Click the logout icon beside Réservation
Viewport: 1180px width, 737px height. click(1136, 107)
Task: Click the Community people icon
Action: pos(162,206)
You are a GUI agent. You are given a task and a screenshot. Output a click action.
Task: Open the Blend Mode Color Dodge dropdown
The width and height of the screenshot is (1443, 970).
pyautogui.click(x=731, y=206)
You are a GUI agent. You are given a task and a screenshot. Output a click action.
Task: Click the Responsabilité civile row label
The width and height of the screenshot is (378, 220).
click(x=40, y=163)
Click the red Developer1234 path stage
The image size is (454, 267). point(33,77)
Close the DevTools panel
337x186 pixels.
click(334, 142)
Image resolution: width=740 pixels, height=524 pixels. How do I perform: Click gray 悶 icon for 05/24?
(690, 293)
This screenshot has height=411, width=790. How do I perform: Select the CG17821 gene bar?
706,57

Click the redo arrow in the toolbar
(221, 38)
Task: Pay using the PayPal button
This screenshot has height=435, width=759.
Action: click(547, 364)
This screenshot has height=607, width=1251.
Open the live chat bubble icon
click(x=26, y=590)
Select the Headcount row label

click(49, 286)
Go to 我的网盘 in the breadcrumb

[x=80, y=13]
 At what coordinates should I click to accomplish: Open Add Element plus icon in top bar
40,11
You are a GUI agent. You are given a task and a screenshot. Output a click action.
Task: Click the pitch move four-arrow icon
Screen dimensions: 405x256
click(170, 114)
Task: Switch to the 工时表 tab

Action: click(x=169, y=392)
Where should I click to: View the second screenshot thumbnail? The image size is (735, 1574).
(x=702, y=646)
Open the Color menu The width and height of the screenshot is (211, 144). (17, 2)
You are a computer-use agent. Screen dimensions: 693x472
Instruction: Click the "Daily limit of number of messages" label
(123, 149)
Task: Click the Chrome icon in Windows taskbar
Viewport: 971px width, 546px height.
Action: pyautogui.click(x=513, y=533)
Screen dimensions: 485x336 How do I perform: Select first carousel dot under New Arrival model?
-.-.-
> What needs to be done: If "Color" is in a line of the listing above, count that line; give the final number and nothing more.

> Result for this exercise: 2